• [Document text]
** Begin **
Archive for October, 2010

A Glass of Water and a Cursed Town

Posted in History, Locations, Writing with tags , , , , , , , on October 20, 2010 by S. P.

Hendry County Courthouse (Image: Author)

It all began with a misunderstanding over a request for a glass of water.  On June 3, 1926, Henry Patterson, a black laborer, knocked on the backdoor of a home in LaBelle seeking a glass of water to help combat the hot, sticky Florida summer.  The housewife, seeing a strange black man at the backdoor and fearing the worse, fled screaming in a panic through the front door.

Rumor and hysteria spread like wildfire.  Several men of the town worked themselves into a fever pitch.  Before he even knew what was happening, Henry Patterson was dead, the victim of multiple gunshot wounds.

The sheriff rounded up about a dozen men believed responsible for Patterson’s death.  Not surprisingly for a small town in the 1920s south, evidence during the trial proved contradictory and confusing.  As a result, the judge ruled it was impossible to fix blame and dismissed the case.  No one was ever convicted for the senseless murder of Henry Patterson.

Following the trial, the rain dried up.  With little rain already, farmers looked forlornly towards the sky.  It rained in the counties near LaBelle, but not in or around the town itself, save for a few teasing drops – barely enough to even wet the dust.

Thunder boomed and rolled ominously on the horizon, but this wasn’t unusual for a Florida summer.  Suddenly, the town was jarred by a sharp crack and the sound of a massive explosion.  Residents felt the ground itself rumble.  The smell of ozone filled the air.  Rushing outside, townsfolk discovered a stray lightning bolt had stuck the courthouse clock tower, smashing and setting fire to the clock works.  The lightning strike caused the clock bell to sound and its vibrations lingered as the storm clouds quickly dissipated.
** End **
• [Given data]
** Begin **
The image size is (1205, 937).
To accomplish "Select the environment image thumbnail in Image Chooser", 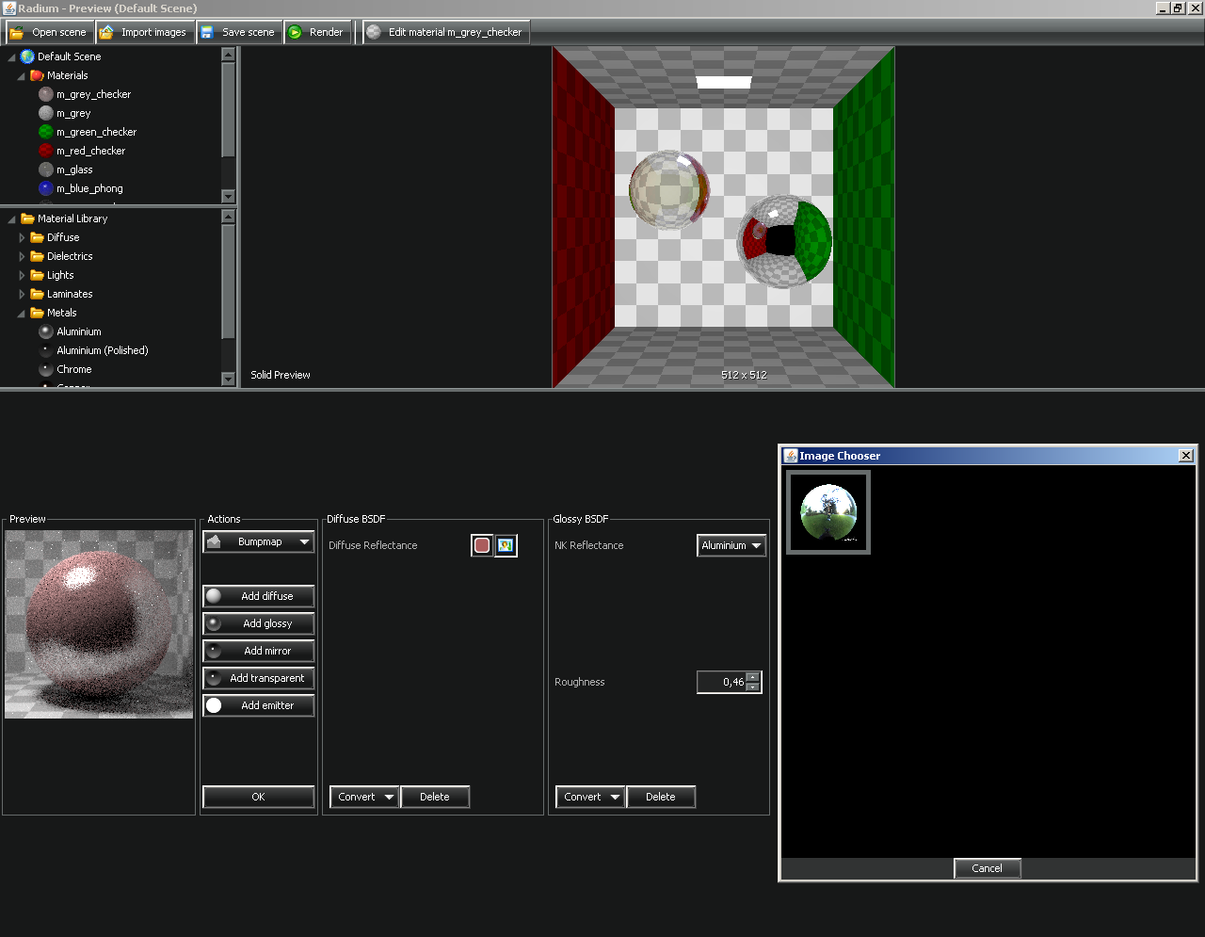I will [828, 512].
** End **
• [Tasks to carry out]
(a) Answer these questions using the LaBelle post:
(i) On what date did Henry Patterson knock on the backdoor of a home in LaBelle?
(ii) About how many men did the sheriff round up?
(iii) What part of the courthouse did the lightning bolt strike?
(b) Write out the part of the LaBelle post from "Following the trial, the" up to and including "wet the dust.", with no changes.
The data has nothing to do with what comes next.

• [Task-by-task results]
(a)
(i) June 3, 1926
(ii) About a dozen
(iii) The clock tower

(b)
Following the trial, the rain dried up.  With little rain already, farmers looked forlornly towards the sky.  It rained in the counties near LaBelle, but not in or around the town itself, save for a few teasing drops – barely enough to even wet the dust.